Patti Smith’s ‘Horses‘ Still kicks Up Dust 48 Years Later, Revealing a Blueprint for Rock Rebellion
New York, NY – Nearly five decades after its release, Patti Smith’s 1975 debut album, Horses, remains a seismic event in rock history, a defiant and deeply personal work that shattered genre boundaries and continues to inspire. More than just a collection of songs, Horses presented a new archetype for women in rock, exploring themes of sexuality, loss, and working-class struggle with a raw, poetic intensity rarely heard before.
The album’s sonic landscape is strikingly diverse. “Redondo Beach,” with its austere reggae rhythm, unfolds like a three-minute film, depicting grieving beachgoers mourning a lover lost to “sweet suicide”: “You’ll never return into my arms cause you were gone, gone,” Smith laments. though tinged with sorrow, the song possesses a curiously playful quality. Smith frequently enough introduced the track live as being about “a beach where women love other women,” hinting at the album’s broader exploration of female desire.While she resisted labeling Horses as autobiographical in terms of its queerness, the songs undeniably forged new roles within rock’s established schema – women seducing women, mourning women, protecting women, and openly celebrating female beauty with lines like “Ohh, she looks so good, oooh she looks so fine” and “20,000 girls/Called their names out to me.”
Co-writen with Lenny Kaye, “Free Money” emerged from Smith’s observations of her parents’ financial struggles. The lyric ”Scoop the pearls from the sea, cash them in and buy you all the things you need” was specifically inspired by her mother. The song’s driving energy and hopeful lyrics – a “blazing dream of winning some fantastical lotto and making something from nothing” - reflect a deeply rooted working-class consciousness. Smith’s early aesthetic influences were similarly resourceful, drawn from discarded Vogue magazines, stolen poetry, and free access to public art museums. The song’s message of aspirational freedom resonated widely, even influencing Blondie, who later echoed its sentiment in their song “Dreaming.”

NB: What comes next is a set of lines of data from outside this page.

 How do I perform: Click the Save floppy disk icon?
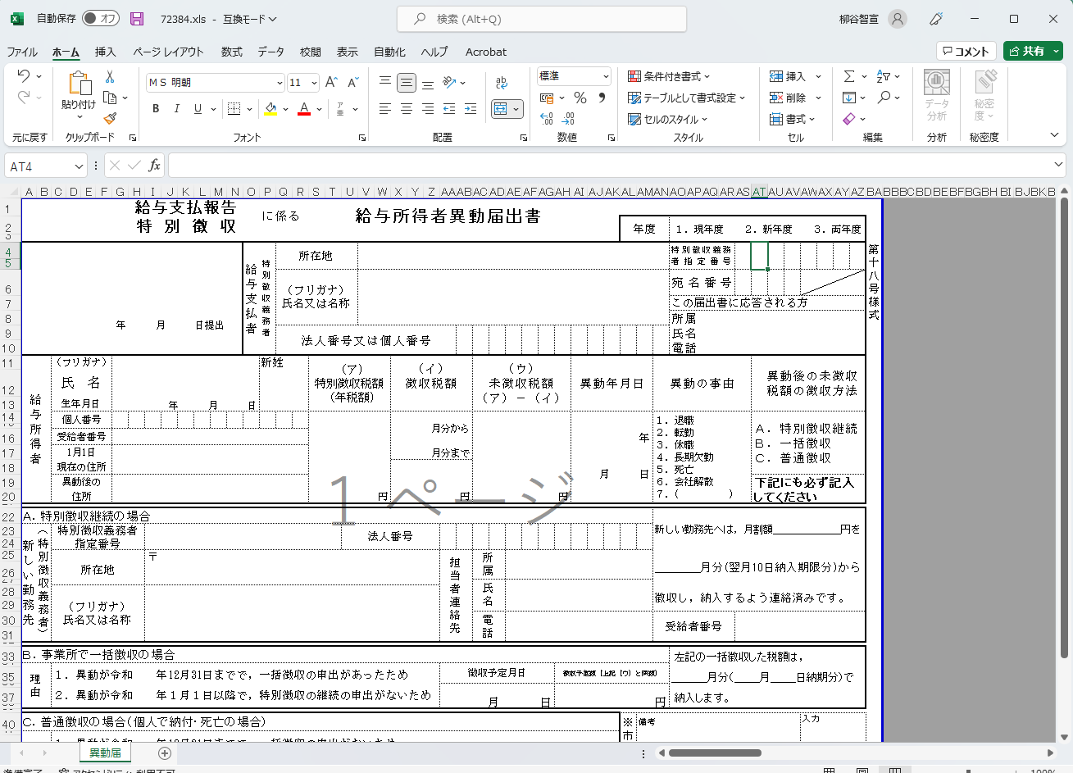pyautogui.click(x=137, y=19)
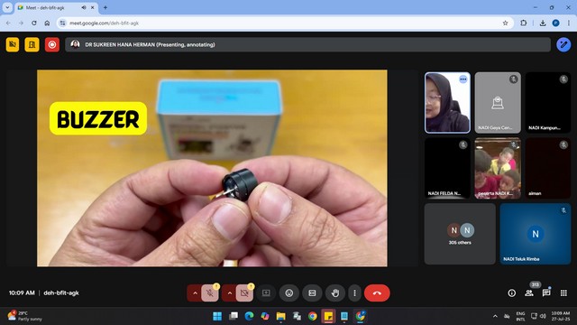
Task: Click the red recording indicator icon
Action: coord(52,44)
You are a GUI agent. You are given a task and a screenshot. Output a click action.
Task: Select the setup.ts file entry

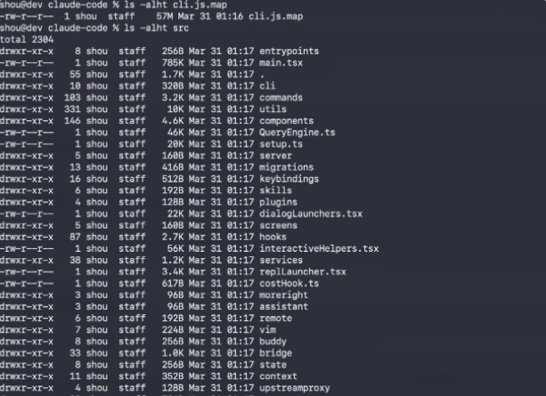tap(279, 143)
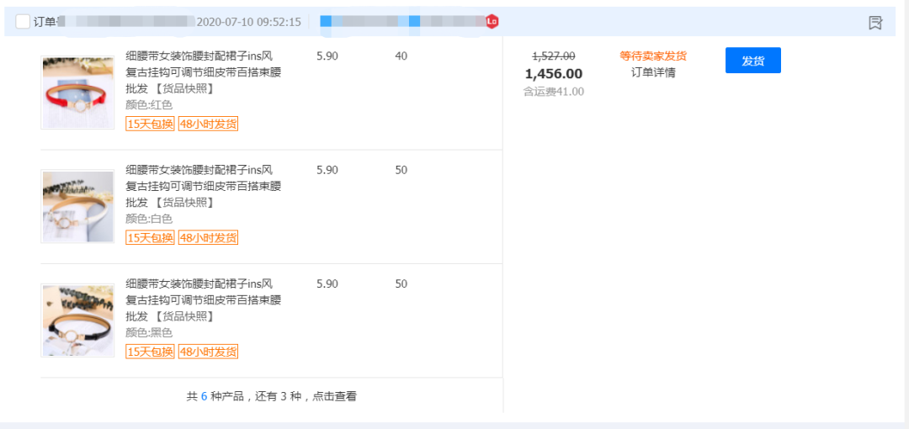Click the black belt product title
909x429 pixels.
(203, 300)
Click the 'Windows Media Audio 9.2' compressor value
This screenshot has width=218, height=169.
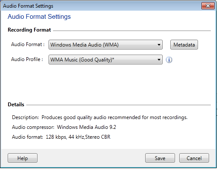point(86,127)

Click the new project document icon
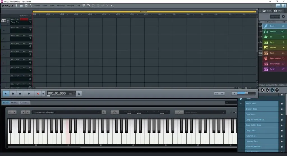click(17, 6)
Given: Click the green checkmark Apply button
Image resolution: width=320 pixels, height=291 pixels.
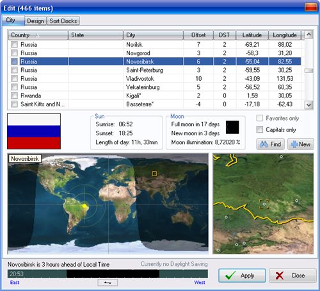Looking at the screenshot, I should 242,276.
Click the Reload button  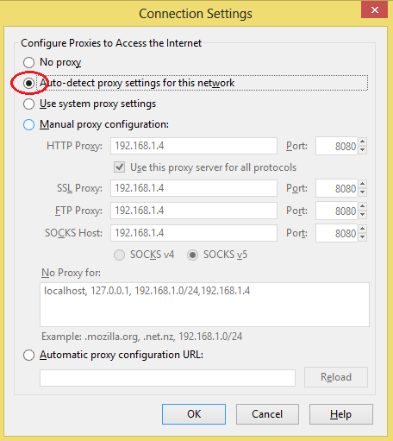pos(336,377)
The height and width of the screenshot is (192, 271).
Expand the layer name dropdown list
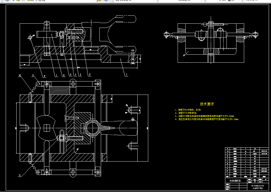(93, 1)
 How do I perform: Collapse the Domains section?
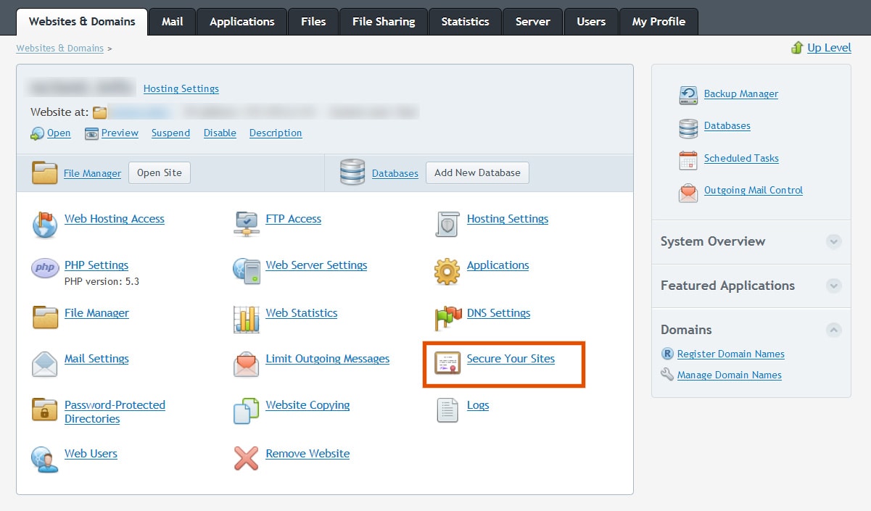coord(834,331)
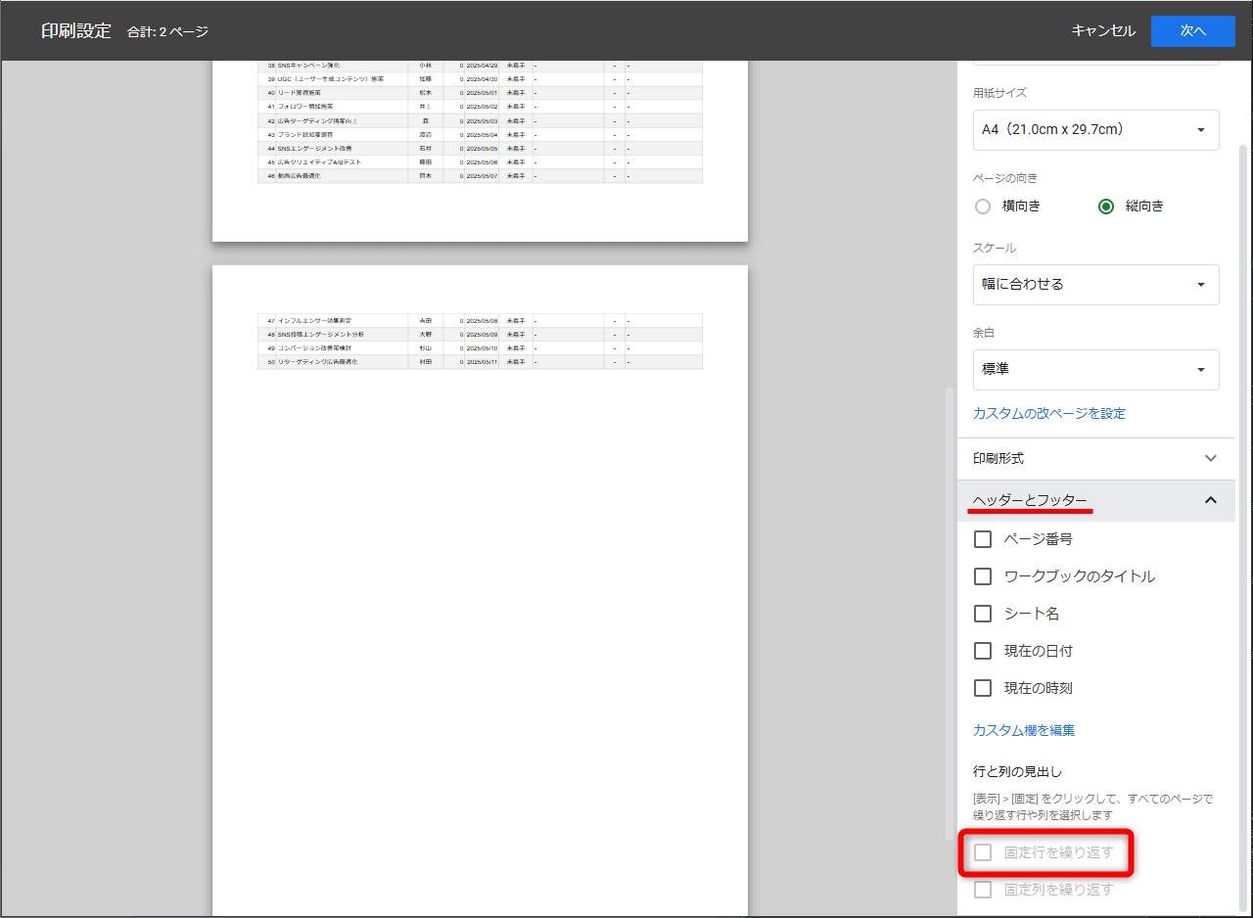Image resolution: width=1253 pixels, height=918 pixels.
Task: Click the settings panel vertical scrollbar
Action: pyautogui.click(x=1243, y=489)
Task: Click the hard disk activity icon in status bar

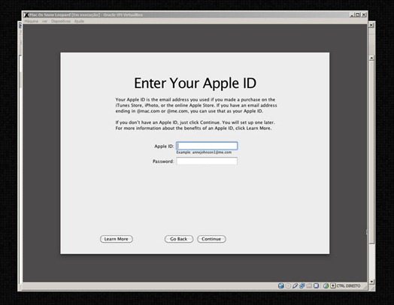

Though, it is indeed the nine-minute epic “Land” that stands as the album’s crowning achievement. A triptych and semi-apocalyptic hero’s journey, the track is a complex collage of vocal layers, referencing angels, ancient wisdom, and the band Twistelletes. The song begins with three interwoven vocal takes creating an unsettling inner monologue about “Johnny,” a boy subjected to a brutal assault, the violence depicted as a relentless “stampede of horses, horses, horses.” A sudden shift transports the listener to a vibrant dance hall, where Smith exuberantly quotes Chris kenner’s 1962 hit “Land of a Thousand Dances,” leading a call-and-response of classic dance crazes: “Do you know how to Pony like Bony Moronie?” “Then you mashed potato!” “Do the alligator!” “Do the Watusi!”
Ultimately, “Land” is a visceral “action painting” of jaunty keys, stark chords, and raw physicality, confronting the realities of a life “filled with holes” and “full of pain,” yet ultimately affirming its inherent worth. The intensity of Smith’s vision during the album’s creation is legendary. Creem reporter Tony Glover, present during the Horses sessions, recounted witnessing Smith spend seven hours meticulously mixing “Land,” her complete focus leaving him “trouble sleeping for several days.”
Horses wasn’t simply an album; it was a declaration. It remains a vital and enduring testament to the power of artistic vision and a foundational text for anyone seeking to understand the evolution of rock and roll.